WORK TO BE COMPLETED:
Below, find the line containing "Task: Expand the SmartCube folder under src" and the line containing "Instruction: Expand the Показать еще chevron"; reproduce exactly those two and every line between them, omitting pictures.

STUDY MATERIAL:

——

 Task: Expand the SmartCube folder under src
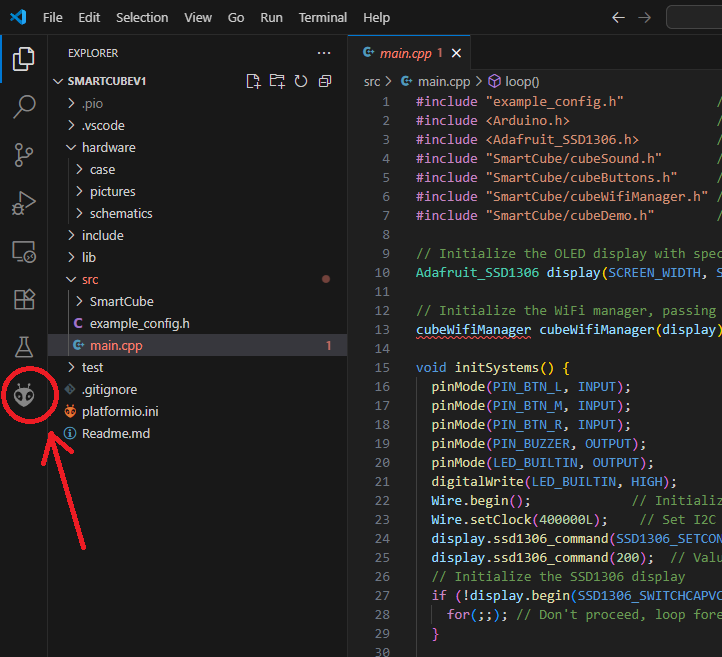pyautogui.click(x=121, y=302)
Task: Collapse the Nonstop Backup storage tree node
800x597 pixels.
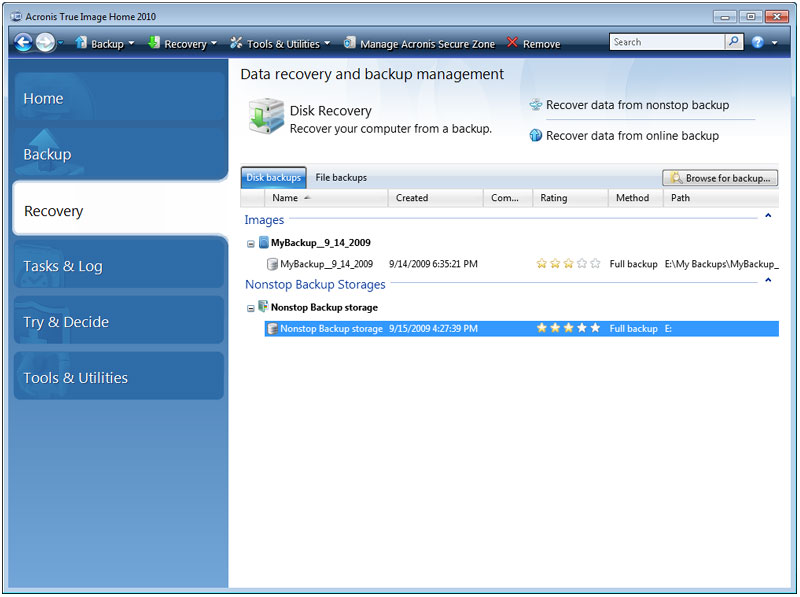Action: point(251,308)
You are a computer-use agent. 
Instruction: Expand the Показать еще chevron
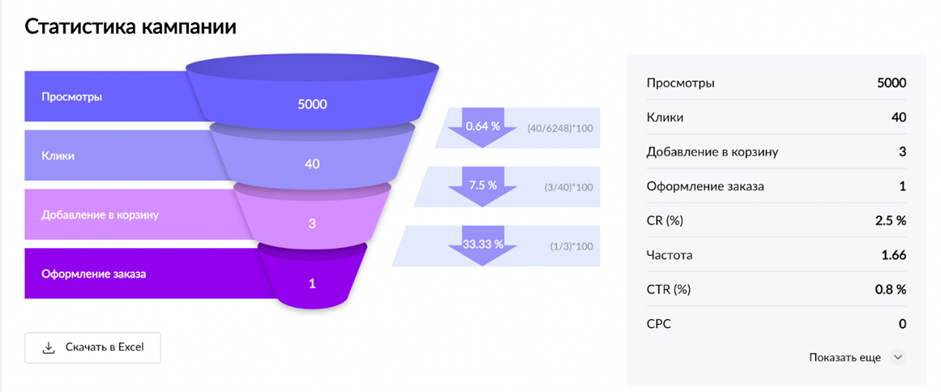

——

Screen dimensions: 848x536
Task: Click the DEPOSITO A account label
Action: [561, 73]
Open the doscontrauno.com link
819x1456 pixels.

——

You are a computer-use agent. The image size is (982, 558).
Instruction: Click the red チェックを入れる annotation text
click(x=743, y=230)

——

YOUR RESPONSE:
 Task: Expand the SmartCube folder under src
pyautogui.click(x=121, y=302)
Task: Collapse the Nonstop Backup storage tree node
800x597 pixels.
Action: point(251,308)
You are a computer-use agent. 
Instruction: Expand the Показать еще chevron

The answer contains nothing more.